_INPUT DATA_.

---+---

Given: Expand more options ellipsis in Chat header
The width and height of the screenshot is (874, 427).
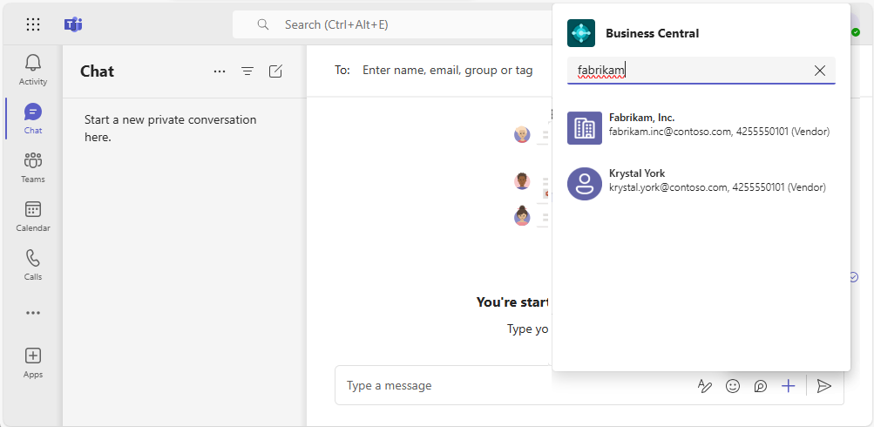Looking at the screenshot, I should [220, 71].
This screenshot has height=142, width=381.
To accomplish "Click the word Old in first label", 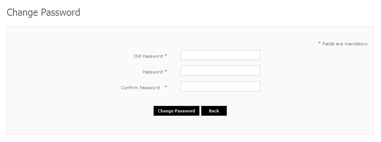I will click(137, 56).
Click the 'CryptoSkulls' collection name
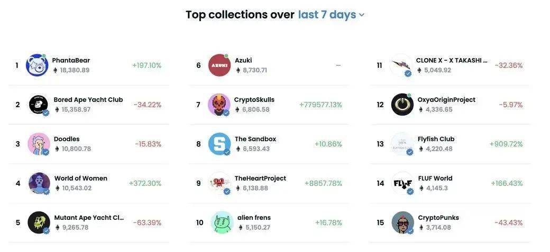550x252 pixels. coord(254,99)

---+---

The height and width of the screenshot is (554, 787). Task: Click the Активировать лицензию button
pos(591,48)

---+---

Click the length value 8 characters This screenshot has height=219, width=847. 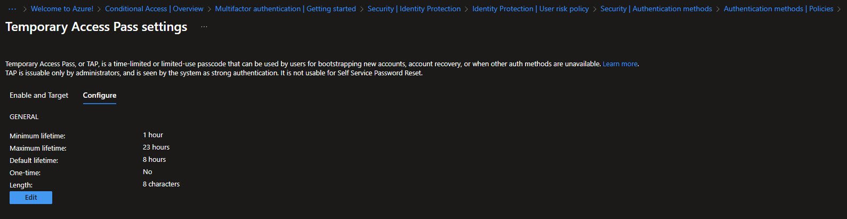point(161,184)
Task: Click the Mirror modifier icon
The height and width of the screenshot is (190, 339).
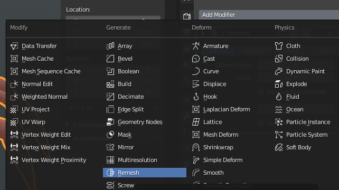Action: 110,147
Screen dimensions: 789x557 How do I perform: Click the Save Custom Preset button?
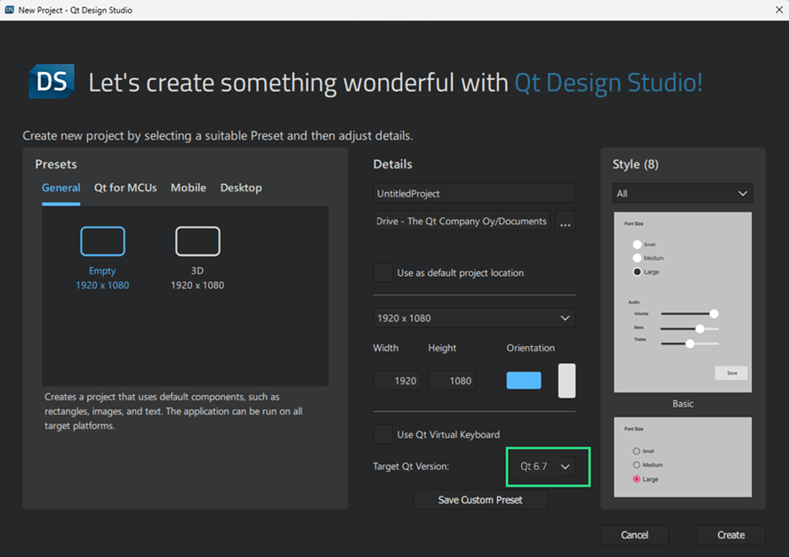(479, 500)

---+---

_WHAT YOU WILL DO_. Pull out each line in the records above that contains the word "Task", treating uppercase and lowercase as different.

_SOLVED EXERCISE_.
The height and width of the screenshot is (554, 787). Task: Click the Активировать лицензию button
Task: Click the Mirror modifier icon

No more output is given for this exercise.